El pequeño grupo de Gisela acampaba un poco más allá, a orillas del río Ill. Allí había menos rateros y, a diferencia de la empedrada plaza de la catedral, nada impedía que pudieran montar sus tiendas.

—De hecho, dijo que esos niños nos avergüenzan —prosiguió Konstanze—. ¡Mientras nosotros dormimos, ellos parten hacia Tierra Santa para conquistarla! Eso está muy bien, pero no significa nada.

—¿Qué se supone que ha de significar? —preguntó Rupert, siempre molesto cuando alguien criticaba a Nikolaus o a la cruzada, incluso si alguien osaba dudar de su éxito.

—Se me ocurren diversas cosas —dijo Konstanze, cogiendo agua del río—. Por ejemplo, podría pedirle a la población y al clero de las ciudades y aldeas que atravesamos que nos presten apoyo. Entonces no pasaríamos hambre.

—¡De momento tampoco la pasamos! —exclamó Rupert en tono alegre y le pegó un mordisco a un pastel.

En Estrasburgo los niños por fin volvían a recibir alimentos… pero no gracias al bastante escéptico clero sino a dos generaciones rivales de patricios.

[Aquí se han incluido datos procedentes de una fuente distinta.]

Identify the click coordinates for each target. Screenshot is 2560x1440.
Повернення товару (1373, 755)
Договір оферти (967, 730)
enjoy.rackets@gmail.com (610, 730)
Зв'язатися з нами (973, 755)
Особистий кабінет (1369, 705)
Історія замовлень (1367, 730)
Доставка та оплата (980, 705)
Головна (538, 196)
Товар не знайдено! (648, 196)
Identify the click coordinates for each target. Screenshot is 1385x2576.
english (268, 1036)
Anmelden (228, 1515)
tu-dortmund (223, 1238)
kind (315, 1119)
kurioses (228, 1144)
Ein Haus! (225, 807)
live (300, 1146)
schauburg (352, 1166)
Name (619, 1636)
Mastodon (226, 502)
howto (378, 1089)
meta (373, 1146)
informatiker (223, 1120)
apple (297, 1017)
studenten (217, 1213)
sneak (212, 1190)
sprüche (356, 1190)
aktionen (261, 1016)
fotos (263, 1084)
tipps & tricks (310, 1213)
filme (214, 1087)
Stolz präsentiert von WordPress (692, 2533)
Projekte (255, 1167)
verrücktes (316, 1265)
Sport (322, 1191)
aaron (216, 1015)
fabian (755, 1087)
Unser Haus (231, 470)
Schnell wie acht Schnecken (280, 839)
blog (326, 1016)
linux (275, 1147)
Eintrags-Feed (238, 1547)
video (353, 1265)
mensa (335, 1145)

En Estrasburgo había dos familias rivales, los Müllenheim y los Zorn, y en cuanto una repartió unos panes entre los niños, la otra ofreció ollas populares. La comida abundaba y Nikolaus volvía a ser celebrado como un Mesías.

Y también nuevos inocentes se unieron a la cruzada, pero los ciudadanos de Estrasburgo no bajaron la guardia: la noticia de la misión de Nikolaus les había llegado a tiempo para encargarse de que sus niños y aprendices permanecieran en casa cuando el muchacho predicaba, así que los únicos que se unieron a la cruzada fueron los niños pobres y los mendigos, todos apenas equipados para la travesía de los Alpes que se avecinaba.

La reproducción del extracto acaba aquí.